Blog Droit public

Les fondements juridiques des mesures prises pour lutter contre le COVID-19

Le décret n° 2020-260 du 16 mars 2020 a apporté des restrictions aux déplacements en France afin de lutter contre la propagation du virus COVID-19. En interdisant les déplacements justifiés par d’autres raisons que celles énumérées à son article 1er, ce texte réglementaire porte une atteinte indéniable aux libertés publiques, notamment aux libertés d’aller et venir et de réunion.

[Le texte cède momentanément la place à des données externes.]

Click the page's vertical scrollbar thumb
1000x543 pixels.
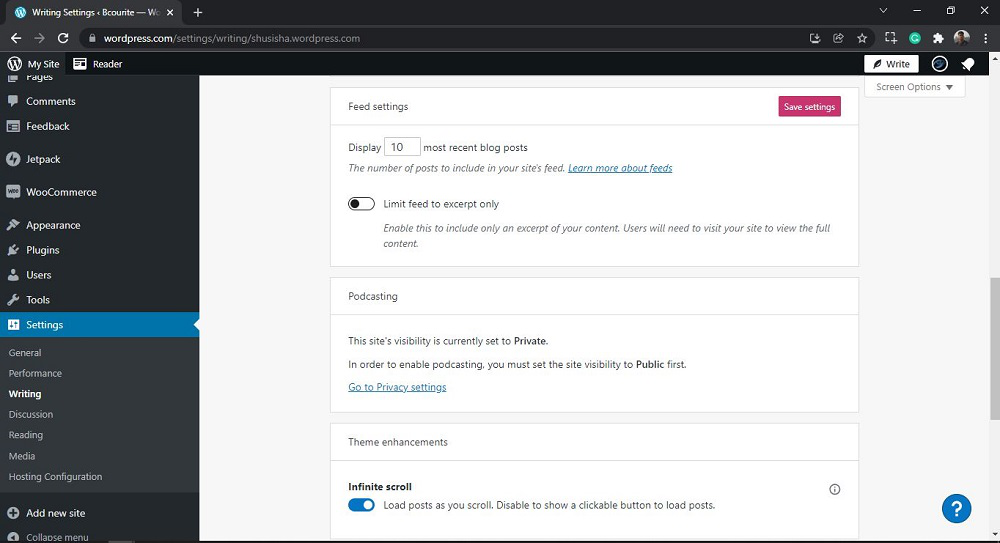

Cet acte réglementaire, dérogatoire au droit commun, a été pris sur deux fondements distincts : le code de la santé publique et les circonstances exceptionnelles.

Le code de la santé publique, à son article L. 3131-1 prévoit un régime d’exception, permettant au ministre de la santé de prendre en cas de menace sanitaire « toute mesure proportionnée aux risques courus et appropriée aux circonstances de temps » afin de protéger la population.

La prise en compte de circonstances exceptionnelles n’est quant à elle pas propre au domaine de la santé publique, et découle d’une construction jurisprudentielle ancienne, développée par le Conseil d’État au sortir de la première guerre mondiale (CE, 1918, Heyries et CE, 1919, Dames Dol et Laurent). Ces décisions qualifient de justifiée l’extension des pouvoirs du gouvernement et de l’administration en dehors de tout texte législatif, dans le cas de circonstances revêtant un caractère de gravité, d’anormalité et d’imprévisibilité.

Il est ainsi reconnu une légalité spéciale en temps de crise, permettant au pouvoir réglementaire de prendre des actes dans le domaine normalement réservé à la loi, afin d’assurer la continuité des services publics et la protection de la population.

Le Premier ministre a par ailleurs pris le 23 mars 2020 un décret complétant les dispositions du décret du 16 mars.

Saisi d’un référé par le syndicat des jeunes médecins, le Conseil d’État avait en effet constaté l’ambiguïté de certaines dispositions du décret du 16 mars, à savoir les dérogations au confinement pour motifs de santé et pour « déplacements brefs à proximité du domicile », ainsi que le maintien du fonctionnement des marchés ouverts. La Haute juridiction administrative avait enjoint le Premier ministre et le ministre de la santé de prendre, sous quarante-huit heures, les mesures nécessaires afin de clarifier ces trois points (Conseil d’État, 22 mars 2020, n° 439674).

En complément des décrets du 16 et du 23 mars, la loi n° 2020-290 a été votée le 23 mars 2020, afin de permettre la mise en place d’un état d’urgence sanitaire, inspiré de la loi du 2 avril 1955. Elle inscrit dans le code de la santé publique la possibilité pour le conseil des ministres de décréter l’état d’urgence sanitaire, et de donner au Premier ministre la possibilité de prendre des mesures restrictives des libertés afin de faire face à une catastrophe sanitaire. La prolongation de cet état d’urgence au-delà d’un mois ne peut être autorisé que par la loi.

Elle permet en outre au gouvernement de légiférer par ordonnances dans de nombreux domaines, afin de faire face aux conséquences de la propagation de l’épidémie de covid-19 et des mesures prises pour limiter cette propagation. Vingt-cinq ordonnances ont été adoptées sur ce fondement lors du conseil des ministres du 25 mars 2020.